South Korea looking to use blockchain to track entire beef supply chain


South Korea has announced a blockchain technology pilot that will be jointly carried out by the country’s Food and Rural Affairs, Ministry of Science and ICT, and the Ministry of Agriculture. This experimental project, which centres on tracking beef via entire food supply chain, will be launched in December 2018 in North Jeolla Province. After the short testing period, the government will formally implement the technology in January 2019.

At present, tracking cattle is being done by a paper-based reporting system which keeps their record from birth to slaughter and then from packaging to distribution. This system has certain loopholes, such as it is resource-intensive, time-consuming, and is not fraud proof which increases the risk of bogus certificates. The new blockchain-based system is said to put a stop on fraud practices involved in the business and enhance efficiency of the process.

The government had announced in August that it was allocating $4.4 billion in its 2019 budget, which will go towards eight major sectors that also include big data, AI, and blockchain. Finance minister Kim Dong-yeon sees blockchain as a potential technology that can transform the world. He said: “Blockchain technology has the potential to become one of the core infrastructures of the fourth industrial revolution. The development of blockchain technology can really change the world.”

A couple of months ago, the UK Food Standards Agency (FSA) also announced a similar successful blockchain pilot to regulate compliance within the local food sector.
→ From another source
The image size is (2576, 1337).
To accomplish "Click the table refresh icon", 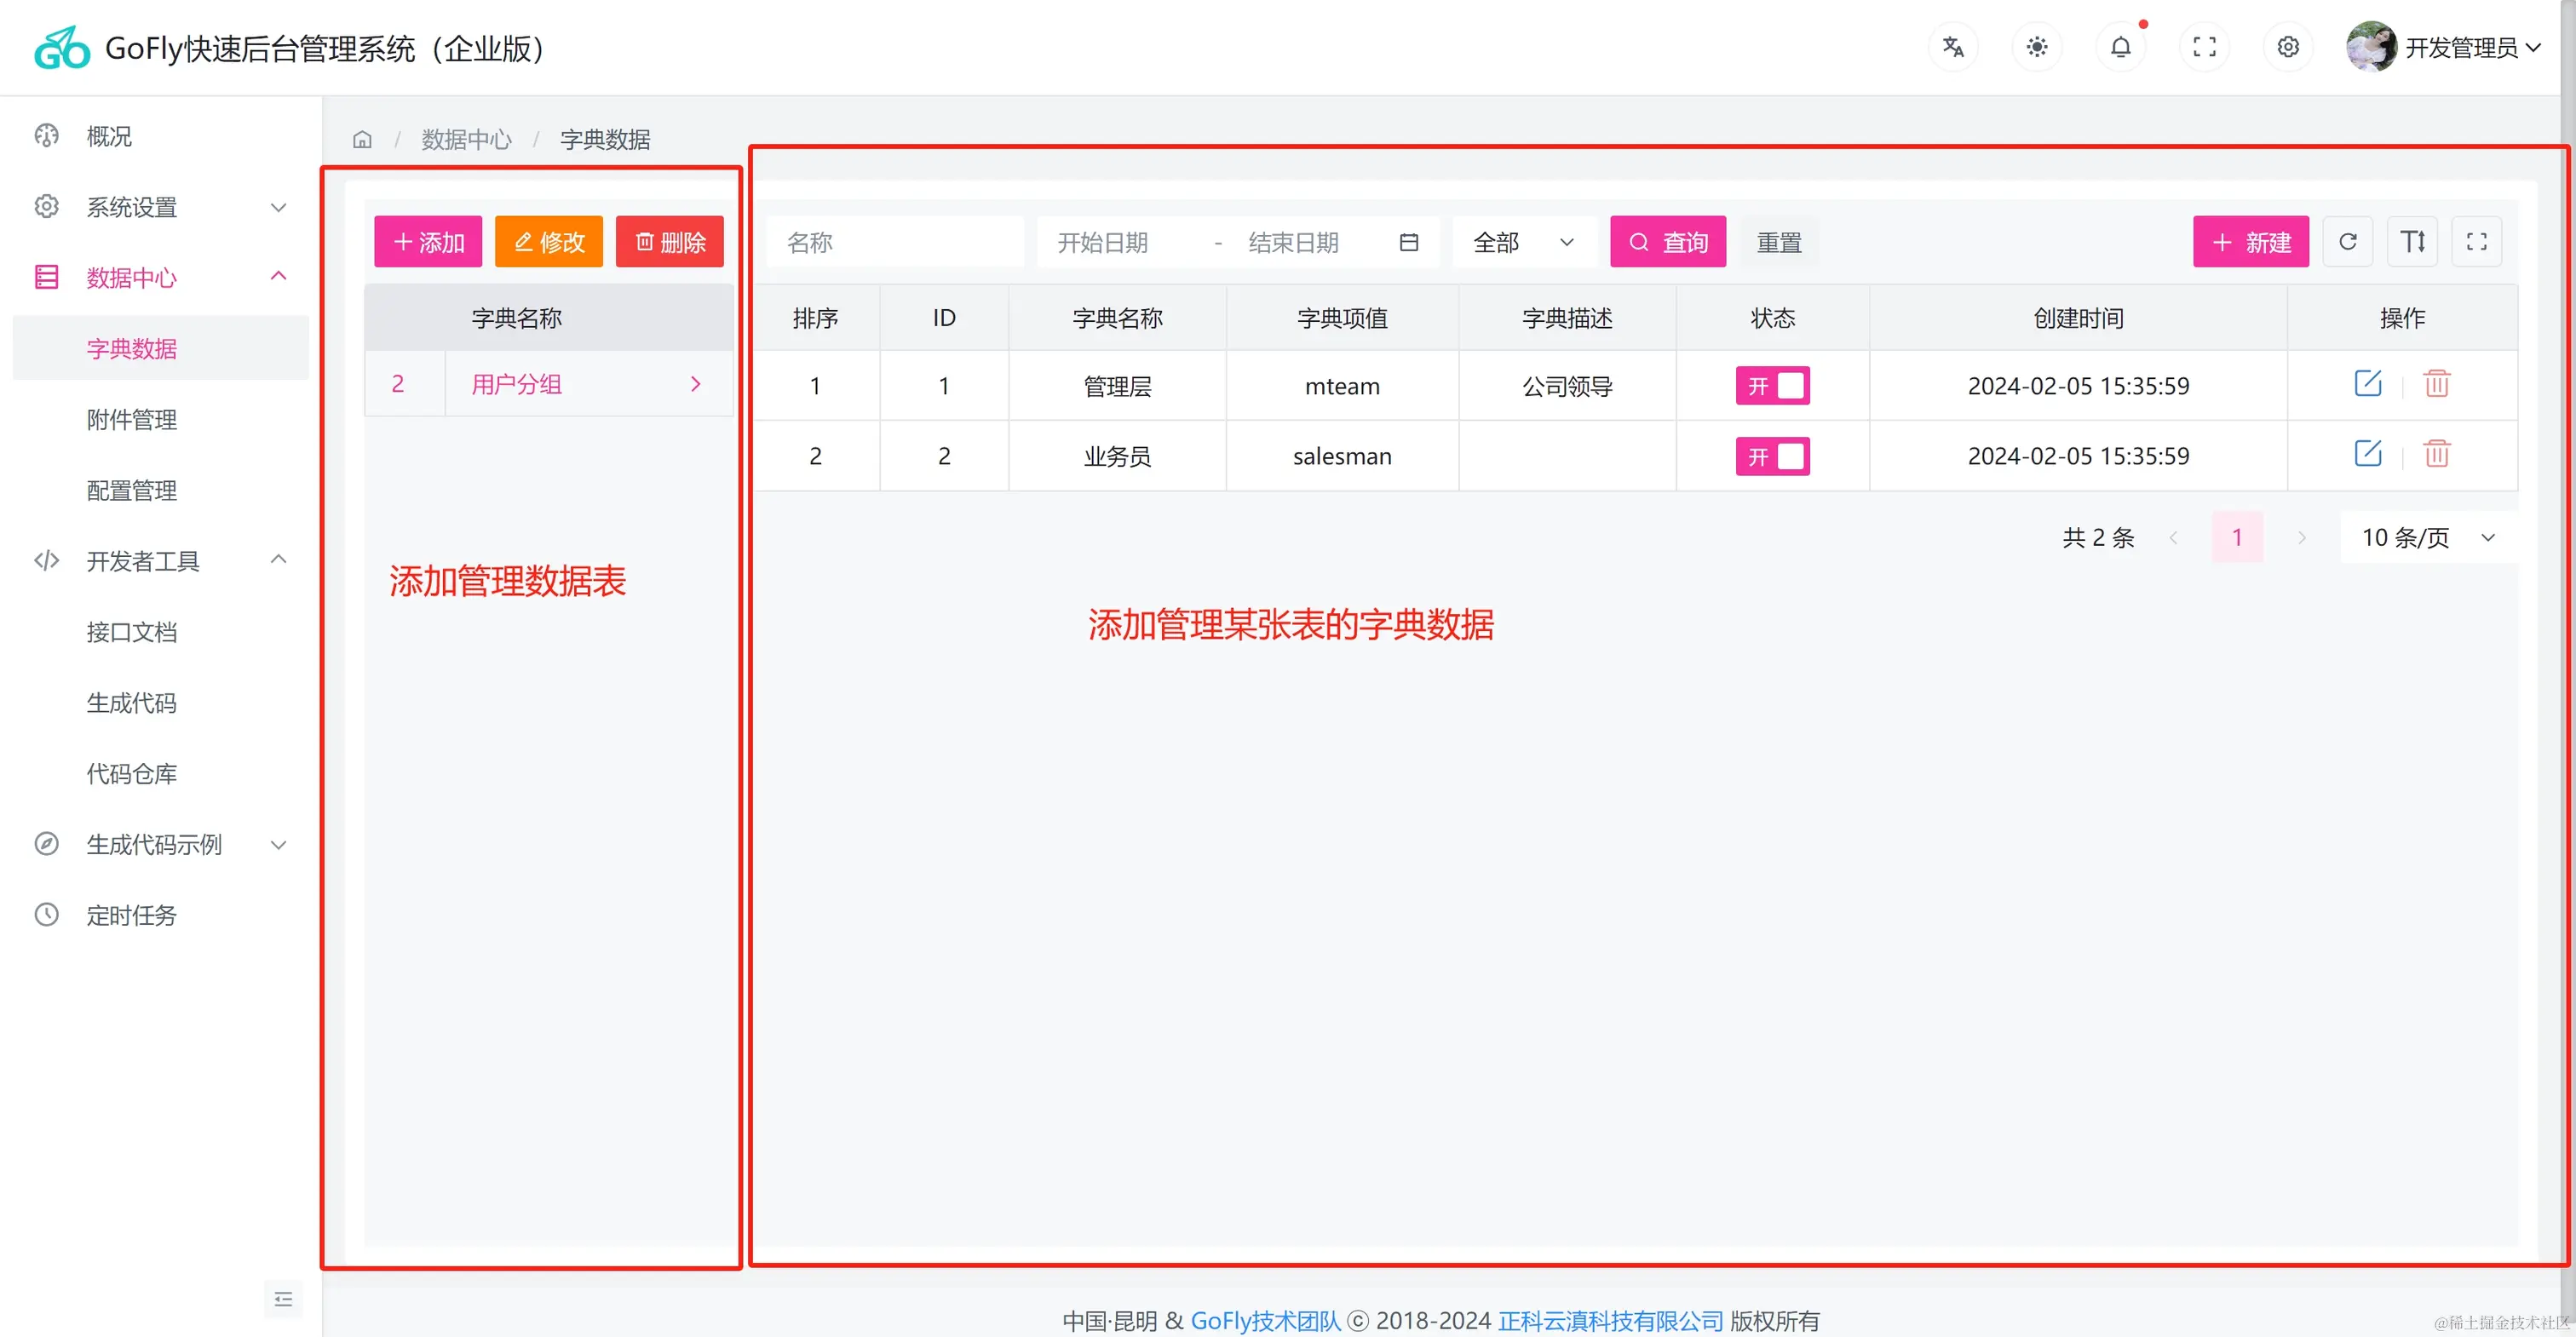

FSA’s head of innovation, Sian Thomas, said: “We thought that blockchain technology might add real value to a part of the food industry, such as a slaughterhouse, whose work requires a lot of inspection and collation of results.”

In August, the South Korean government announced that it would invest one trillion won (£693m) into innovative technologies including blockchain and AI by 2019. The initiative forms part of the country’s five-trillion-won (£3.46bn) ‘Growth Innovation Plan’, which covers a strategy to fund eight pilot projects, the development of a “platform economy” and a hydrogen fuel supply chain.